→ **Enunciado 1**: Resume en forma de lista el párrafo del texto sobre «Francesco» que empieza con «Son capítulos —con nombres tan de cada día», conservando sus datos principales.
→ **Enunciado 2**: Reescribe el tramo del texto sobre «Francesco» que va de "Son capítulos —con" a "cuando es preciso)." y pon "flauta" en lugar de "guitarra".
→ **Enunciado 3**:
Contesta estas preguntas sobre el texto sobre «Francesco»:
(a) ¿En qué año recomendó el autor a sus amigos leer «El oficio de sacerdote»?
(b) ¿Qué hacen los alemanes cuando quieren subrayar una palabra?
(c) ¿Con qué rasgos se describe el siglo XXI?

→ **Texto del documento**:
FRANCESCO volver al menú
 



      A los que, cuando nos entran ganas de hacer un regalo, ni se nos pasa por la imaginación echar mano de la socorrida bandeja de plata o de recurrir al obsequio de un gato siamés (porque no podemos, claro, ni queremos tampoco), sí nos encanta decir a los amigos: «Vete a ver tal película», «Lee tal artículo», sabiendo que tal insinuación es un regalo comprometido.
      En 1971 dije a mis amigos: «Hay que leer ‘El oficio de sacerdote’» de J. M. Ballarín, publicado en «Seminarios» 45 (1971) 625-645.
      Puedo certificar que mis amigos lo leyeron, lo entendieron, lo saborearon, lo releyeron y hasta lo rezaron (rezar un regalo es la mejor manera de disfrutarlo).
      Mis amigos últimamente están de enhorabuena, por «Francesco».
      «Francesco» es un libro. Un libro d i s t i n t o (los alemanes, cuando quieren subrayar una palabra, espacian las letras). Y uso la palabra subrayada en sentido propio, sin resabio de propaganda. Estoy seguro de que difícilmente el lector dará con un libro como éste. Un libro que marca.
      ¿Una vida de san Francisco de Asís? No, y sí.
      No es una vida de san Francisco, aquel que vivió en Asís.
      Sí, es la vida tuya, lector, aunque no te llames Francisco.
      Francesco y su palabra están sembrados en los siglos. Retoñan cada primavera. También en nuestras primaveras. En este bendito siglo XXI, que es el nuestro. Tan suficiente, tan técnico, tan cuántico. Tan falto de pobreza y de inocencia.
      Son páginas originales, que nos vuelven a la originalidad.
      Son capítulos —con nombres tan de cada día y de hoy como «La mochila», «La guitarra», «El ratón», «La apisonadora», «El trineo», «La danza salvaje»...— en los que uno se descubre a sí mismo en lo que afortunadamente no tiene de turista y tiene de caminante y de peregrino. (Turista es quien pasa sin carga ni dirección. Caminante, quien ha tomado la mochila y busca. Peregrino, quien, además de ir cargado y de buscar, sabe arrodillarse cuando es preciso).

J.S.V.

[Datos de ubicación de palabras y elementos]

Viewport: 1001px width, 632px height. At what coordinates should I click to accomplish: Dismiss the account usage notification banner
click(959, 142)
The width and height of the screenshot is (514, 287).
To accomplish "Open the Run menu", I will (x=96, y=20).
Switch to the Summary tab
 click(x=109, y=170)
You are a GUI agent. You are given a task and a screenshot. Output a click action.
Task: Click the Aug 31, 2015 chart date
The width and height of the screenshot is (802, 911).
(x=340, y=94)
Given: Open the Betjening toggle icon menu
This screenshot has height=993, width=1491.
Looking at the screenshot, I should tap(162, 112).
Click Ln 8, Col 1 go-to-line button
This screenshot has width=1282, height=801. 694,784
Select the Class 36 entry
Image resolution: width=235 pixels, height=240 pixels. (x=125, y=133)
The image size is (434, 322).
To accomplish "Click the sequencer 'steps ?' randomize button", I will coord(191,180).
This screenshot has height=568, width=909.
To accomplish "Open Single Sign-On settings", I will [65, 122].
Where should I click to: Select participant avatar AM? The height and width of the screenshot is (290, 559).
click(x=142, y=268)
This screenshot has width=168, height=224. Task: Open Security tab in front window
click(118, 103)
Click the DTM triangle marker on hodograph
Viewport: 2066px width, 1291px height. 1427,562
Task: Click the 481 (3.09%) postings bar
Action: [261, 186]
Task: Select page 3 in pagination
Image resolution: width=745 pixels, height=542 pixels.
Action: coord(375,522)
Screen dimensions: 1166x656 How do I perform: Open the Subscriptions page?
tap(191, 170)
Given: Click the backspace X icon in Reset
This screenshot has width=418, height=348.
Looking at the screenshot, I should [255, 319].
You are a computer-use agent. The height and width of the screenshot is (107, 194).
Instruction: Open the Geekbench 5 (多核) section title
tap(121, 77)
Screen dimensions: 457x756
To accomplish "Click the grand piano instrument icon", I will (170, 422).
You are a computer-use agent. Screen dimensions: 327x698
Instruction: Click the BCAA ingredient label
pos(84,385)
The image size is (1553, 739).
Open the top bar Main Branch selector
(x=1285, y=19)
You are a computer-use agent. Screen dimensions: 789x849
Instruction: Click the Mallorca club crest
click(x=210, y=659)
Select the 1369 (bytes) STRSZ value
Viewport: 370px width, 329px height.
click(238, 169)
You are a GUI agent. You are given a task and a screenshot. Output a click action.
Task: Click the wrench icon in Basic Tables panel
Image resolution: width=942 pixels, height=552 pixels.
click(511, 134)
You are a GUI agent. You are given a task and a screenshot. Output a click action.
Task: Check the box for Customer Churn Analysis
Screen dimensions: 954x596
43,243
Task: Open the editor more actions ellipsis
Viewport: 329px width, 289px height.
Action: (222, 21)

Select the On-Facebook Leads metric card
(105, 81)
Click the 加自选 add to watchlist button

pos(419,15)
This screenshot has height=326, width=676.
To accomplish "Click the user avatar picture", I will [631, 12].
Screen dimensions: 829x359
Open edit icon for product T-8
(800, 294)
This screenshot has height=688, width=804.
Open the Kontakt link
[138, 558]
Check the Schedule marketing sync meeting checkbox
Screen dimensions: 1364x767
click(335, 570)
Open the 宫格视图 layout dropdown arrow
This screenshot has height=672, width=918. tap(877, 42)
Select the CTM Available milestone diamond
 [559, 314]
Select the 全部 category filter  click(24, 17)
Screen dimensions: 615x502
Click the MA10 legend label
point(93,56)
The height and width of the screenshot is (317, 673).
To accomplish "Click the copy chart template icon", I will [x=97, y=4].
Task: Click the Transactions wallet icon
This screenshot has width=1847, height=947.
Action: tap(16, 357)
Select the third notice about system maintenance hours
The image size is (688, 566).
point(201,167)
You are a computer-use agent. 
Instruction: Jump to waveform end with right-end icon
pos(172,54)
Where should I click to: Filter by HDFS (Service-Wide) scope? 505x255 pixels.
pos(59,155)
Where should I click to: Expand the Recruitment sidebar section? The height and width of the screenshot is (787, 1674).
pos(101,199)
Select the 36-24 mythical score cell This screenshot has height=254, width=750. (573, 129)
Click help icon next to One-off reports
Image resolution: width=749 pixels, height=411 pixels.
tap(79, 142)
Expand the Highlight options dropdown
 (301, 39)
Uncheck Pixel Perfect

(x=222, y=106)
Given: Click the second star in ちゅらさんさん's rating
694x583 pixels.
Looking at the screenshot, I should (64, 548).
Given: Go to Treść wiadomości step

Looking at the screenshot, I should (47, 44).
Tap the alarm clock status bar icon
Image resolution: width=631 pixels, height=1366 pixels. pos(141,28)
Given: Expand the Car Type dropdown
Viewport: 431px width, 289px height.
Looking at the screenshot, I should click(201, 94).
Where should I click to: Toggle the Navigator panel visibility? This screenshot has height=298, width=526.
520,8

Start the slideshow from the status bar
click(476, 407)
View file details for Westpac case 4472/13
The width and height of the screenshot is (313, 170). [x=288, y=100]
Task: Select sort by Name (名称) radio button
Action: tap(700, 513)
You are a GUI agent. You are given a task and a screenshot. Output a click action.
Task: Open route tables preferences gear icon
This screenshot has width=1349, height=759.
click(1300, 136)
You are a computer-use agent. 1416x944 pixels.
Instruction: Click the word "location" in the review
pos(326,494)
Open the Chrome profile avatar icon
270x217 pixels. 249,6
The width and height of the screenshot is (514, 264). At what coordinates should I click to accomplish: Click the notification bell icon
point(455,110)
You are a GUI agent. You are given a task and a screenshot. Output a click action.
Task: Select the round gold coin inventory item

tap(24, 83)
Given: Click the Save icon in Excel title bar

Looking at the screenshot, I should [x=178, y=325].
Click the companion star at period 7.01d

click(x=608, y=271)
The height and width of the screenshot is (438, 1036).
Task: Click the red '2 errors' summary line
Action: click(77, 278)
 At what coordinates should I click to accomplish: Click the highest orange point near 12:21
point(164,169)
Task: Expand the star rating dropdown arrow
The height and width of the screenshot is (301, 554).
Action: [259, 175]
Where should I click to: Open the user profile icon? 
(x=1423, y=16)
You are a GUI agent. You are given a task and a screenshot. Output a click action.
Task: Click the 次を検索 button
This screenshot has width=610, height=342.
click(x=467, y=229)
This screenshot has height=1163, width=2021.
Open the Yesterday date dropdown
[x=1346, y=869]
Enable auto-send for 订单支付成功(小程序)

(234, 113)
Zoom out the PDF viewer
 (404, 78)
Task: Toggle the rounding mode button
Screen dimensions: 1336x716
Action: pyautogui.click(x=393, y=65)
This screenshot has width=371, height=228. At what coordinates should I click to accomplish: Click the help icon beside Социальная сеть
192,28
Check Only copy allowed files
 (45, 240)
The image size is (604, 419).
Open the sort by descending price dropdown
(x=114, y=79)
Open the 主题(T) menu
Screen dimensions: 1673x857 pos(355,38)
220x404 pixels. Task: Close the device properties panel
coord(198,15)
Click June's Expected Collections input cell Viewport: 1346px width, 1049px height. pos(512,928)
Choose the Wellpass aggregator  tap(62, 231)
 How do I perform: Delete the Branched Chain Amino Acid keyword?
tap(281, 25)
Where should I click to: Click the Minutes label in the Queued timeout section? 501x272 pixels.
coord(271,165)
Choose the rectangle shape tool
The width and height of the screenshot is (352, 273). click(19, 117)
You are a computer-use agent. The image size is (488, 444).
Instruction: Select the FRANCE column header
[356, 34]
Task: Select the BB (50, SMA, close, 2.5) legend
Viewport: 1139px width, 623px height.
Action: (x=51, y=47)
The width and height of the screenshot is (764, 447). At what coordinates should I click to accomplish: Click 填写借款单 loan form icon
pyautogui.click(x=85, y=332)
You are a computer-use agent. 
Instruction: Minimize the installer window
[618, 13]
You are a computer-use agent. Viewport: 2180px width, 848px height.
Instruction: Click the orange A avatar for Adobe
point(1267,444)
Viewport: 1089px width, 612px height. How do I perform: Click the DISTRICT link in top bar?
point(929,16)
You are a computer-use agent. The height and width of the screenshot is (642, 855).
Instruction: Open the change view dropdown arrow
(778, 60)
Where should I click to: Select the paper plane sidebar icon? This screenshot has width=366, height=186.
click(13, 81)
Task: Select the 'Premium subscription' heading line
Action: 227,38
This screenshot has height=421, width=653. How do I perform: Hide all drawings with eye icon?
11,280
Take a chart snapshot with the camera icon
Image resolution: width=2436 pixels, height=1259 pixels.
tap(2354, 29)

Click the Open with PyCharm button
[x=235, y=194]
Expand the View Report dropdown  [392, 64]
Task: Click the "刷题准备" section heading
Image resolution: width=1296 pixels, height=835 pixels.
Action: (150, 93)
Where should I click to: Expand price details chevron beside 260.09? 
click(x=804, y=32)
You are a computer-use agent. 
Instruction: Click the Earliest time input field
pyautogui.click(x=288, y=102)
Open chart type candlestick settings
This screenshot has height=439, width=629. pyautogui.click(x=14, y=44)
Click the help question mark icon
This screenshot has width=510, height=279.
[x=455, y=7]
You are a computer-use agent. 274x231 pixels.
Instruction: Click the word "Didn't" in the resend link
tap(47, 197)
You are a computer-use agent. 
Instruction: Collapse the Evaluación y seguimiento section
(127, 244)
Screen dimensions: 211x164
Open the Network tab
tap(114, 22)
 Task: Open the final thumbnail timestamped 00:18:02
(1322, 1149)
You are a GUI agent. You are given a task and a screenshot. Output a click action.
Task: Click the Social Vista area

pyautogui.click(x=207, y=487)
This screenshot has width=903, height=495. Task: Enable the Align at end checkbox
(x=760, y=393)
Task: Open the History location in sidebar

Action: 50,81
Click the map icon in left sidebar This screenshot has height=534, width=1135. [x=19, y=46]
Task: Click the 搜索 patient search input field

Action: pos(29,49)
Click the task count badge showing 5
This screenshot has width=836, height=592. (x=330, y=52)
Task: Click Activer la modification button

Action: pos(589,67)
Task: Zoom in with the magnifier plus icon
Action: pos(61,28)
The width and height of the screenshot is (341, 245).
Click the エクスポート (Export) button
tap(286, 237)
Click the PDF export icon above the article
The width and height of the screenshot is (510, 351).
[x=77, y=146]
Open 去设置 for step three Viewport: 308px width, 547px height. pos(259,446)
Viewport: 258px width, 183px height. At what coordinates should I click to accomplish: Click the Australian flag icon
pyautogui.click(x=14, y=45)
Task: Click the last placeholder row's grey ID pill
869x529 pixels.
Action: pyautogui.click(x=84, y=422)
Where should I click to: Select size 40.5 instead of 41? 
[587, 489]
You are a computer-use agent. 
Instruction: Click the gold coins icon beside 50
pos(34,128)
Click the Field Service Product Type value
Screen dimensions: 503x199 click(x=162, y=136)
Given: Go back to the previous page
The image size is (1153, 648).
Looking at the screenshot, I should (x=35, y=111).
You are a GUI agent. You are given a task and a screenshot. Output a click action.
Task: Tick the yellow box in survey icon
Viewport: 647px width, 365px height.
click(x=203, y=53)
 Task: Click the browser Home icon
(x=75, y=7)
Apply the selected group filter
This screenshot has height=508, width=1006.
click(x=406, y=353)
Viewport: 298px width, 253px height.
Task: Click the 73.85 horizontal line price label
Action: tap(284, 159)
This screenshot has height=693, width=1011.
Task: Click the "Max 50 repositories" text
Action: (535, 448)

→ **Respuesta 1**:
- Los capítulos llevan nombres cotidianos y actuales, como «La mochila», «La guitarra», «El ratón», «La apisonadora», «El trineo» o «La danza salvaje».
- En ellos uno se descubre a sí mismo como caminante y peregrino, no como turista.
- Turista: quien pasa sin carga ni dirección.
- Caminante: quien ha tomado la mochila y busca.
- Peregrino: quien, además de ir cargado y de buscar, sabe arrodillarse cuando es preciso.

→ **Respuesta 2**:
Son capítulos —con nombres tan de cada día y de hoy como «La mochila», «La flauta», «El ratón», «La apisonadora», «El trineo», «La danza salvaje»...— en los que uno se descubre a sí mismo en lo que afortunadamente no tiene de turista y tiene de caminante y de peregrino. (Turista es quien pasa sin carga ni dirección. Caminante, quien ha tomado la mochila y busca. Peregrino, quien, además de ir cargado y de buscar, sabe arrodillarse cuando es preciso).

→ **Respuesta 3**:
(a) En 1971.
(b) Espacian las letras.
(c) Tan suficiente, tan técnico, tan cuántico y tan falto de pobreza y de inocencia.